Lawrence Berkeley National Laboratory (Berkeley Lab) along with University of Connecticut analyzed more than 122,000 home sales near 26 wind facilities (with over 1,500 within a mile of operating turbines) in densely populated Massachusetts, yet was unable to uncover any impacts to nearby home property values.
"This is the third of three major studies we have conducted on this topic [the first was published in 2009, and the second last August], and in all studies [using three different datasets] we find no statistical evidence that operating wind turbines have had any measureable impact on home sales prices," says Ben Hoen, the co-author of the new report.
Hoen is a researcher in the Environmental Energy Technologies Division of Berkeley Lab.
One of the unique contributions of this most recent study is that impacts from turbines as well as a suite of other environmental amenities and disamenities were investigated. The study found strong evidence that highways, major roads, electricity transmission lines, open space and beaches impact property values, but no similar evidence was uncovered for turbines.
"When we find our model so accurately predicts impacts from other amenities and disamenities, we are considerably more confident of our findings for turbines", says lead author Carol Atkinson-Palombo, Assistant Professor in the Department of Geography of the University of Connecticut.
This study, the most comprehensive to-date, in terms of numbers of transactions, builds on both the previous U.S.-wide Berkeley Lab studies as well as a number of other academic and published U.S. studies, which also generally find no measureable impacts near operating turbines.
"Although there have been claims of significant property value impacts near operating wind turbines that regularly surface in the press or in local communities, strong evidence to support those claims has consistently failed to materialize in all of the major U.S. studies conducted thus far", says Hoen.
The research was supported by the U.S. Department of Energy's Office of Energy Efficiency and Renewable Energy and by Massachusetts Clean Energy Center.
Lawrence Berkeley National Laboratory addresses the world's most urgent scientific challenges by advancing sustainable energy, protecting human health, creating new materials, and revealing the origin and fate of the universe. Founded in 1931, Berkeley Lab's scientific expertise has been recognized with 13 Nobel prizes. The University of California manages Berkeley Lab for the U.S. Department of Energy's Office of Science. For more, visit www.lbl.gov.

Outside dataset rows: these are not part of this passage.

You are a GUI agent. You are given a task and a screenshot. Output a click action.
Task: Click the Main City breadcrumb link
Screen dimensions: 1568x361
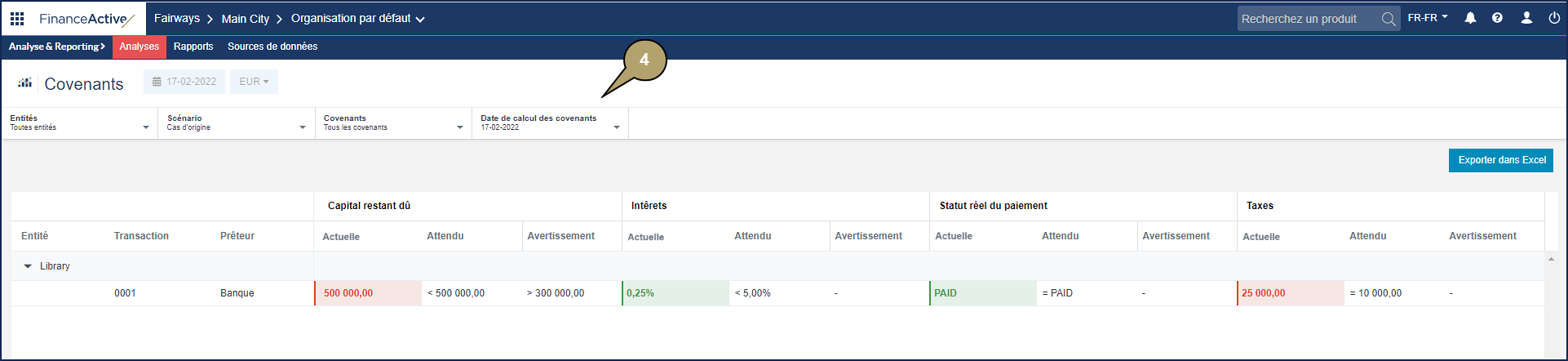point(245,19)
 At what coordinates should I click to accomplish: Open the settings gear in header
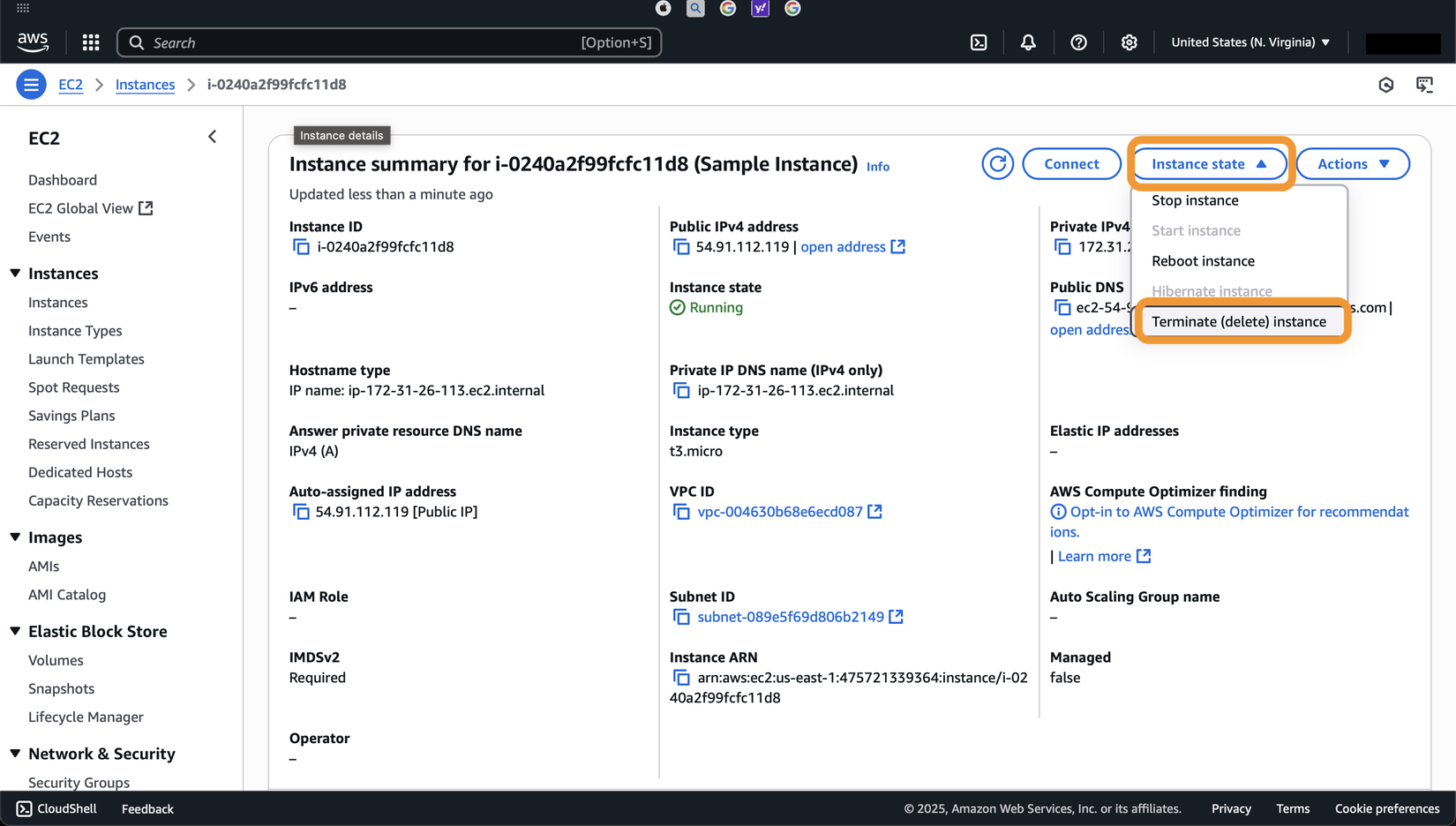click(1129, 42)
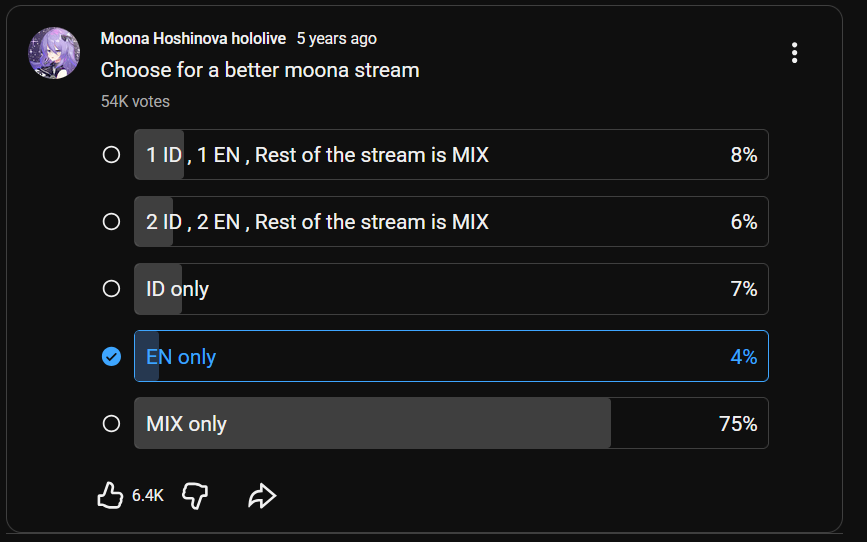Visit the Moona Hoshinova hololive channel name
The height and width of the screenshot is (542, 867).
click(193, 38)
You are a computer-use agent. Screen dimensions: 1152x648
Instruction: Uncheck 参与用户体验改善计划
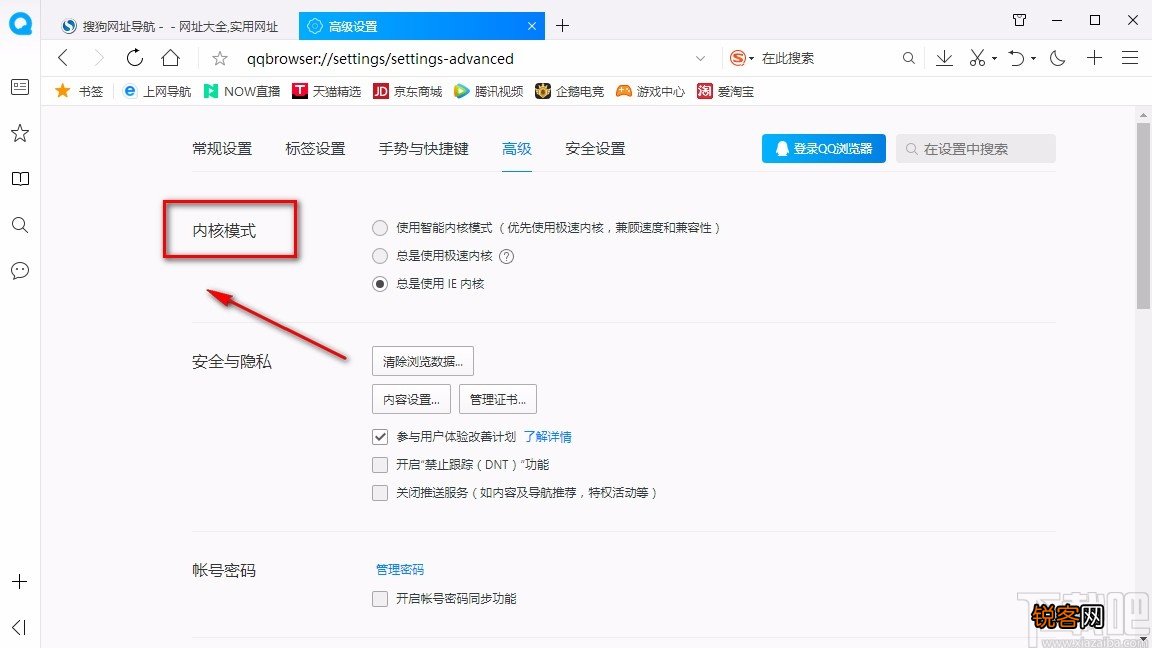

Created by the Green Jobs Act of 2008, the Massachusetts Clean Energy Center (MassCEC) is dedicated to accelerating the success of clean energy technologies, companies and projects in the Commonwealth—while creating high-quality jobs and long-term economic growth for the people of Massachusetts. Since its inception in 2009, MassCEC has helped clean energy companies grow, supported municipal clean energy projects and invested in residential and commercial renewable energy installations creating a robust marketplace for innovative clean technology companies and service providers.
Download the new 2014 UConn / LBNL report "Relationship between Wind Turbines and Residential Property Values in Massachusetts"
To register for a related webinar on the New 2014 LBNL / UConn Report at 12:30 PM Eastern Time, January 22nd, 2014 go here: Webinar
Download the 2013 LBNL report "A Spatial Hedonic Analysis of the Effects of Wind Energy Facilities on Surrounding Property Values in the United States"
Download the 2009 LBNL Report "The Impact of Wind Power Projects on Residential Property Values in the United States: A Multi-Site Hedonic Analysis"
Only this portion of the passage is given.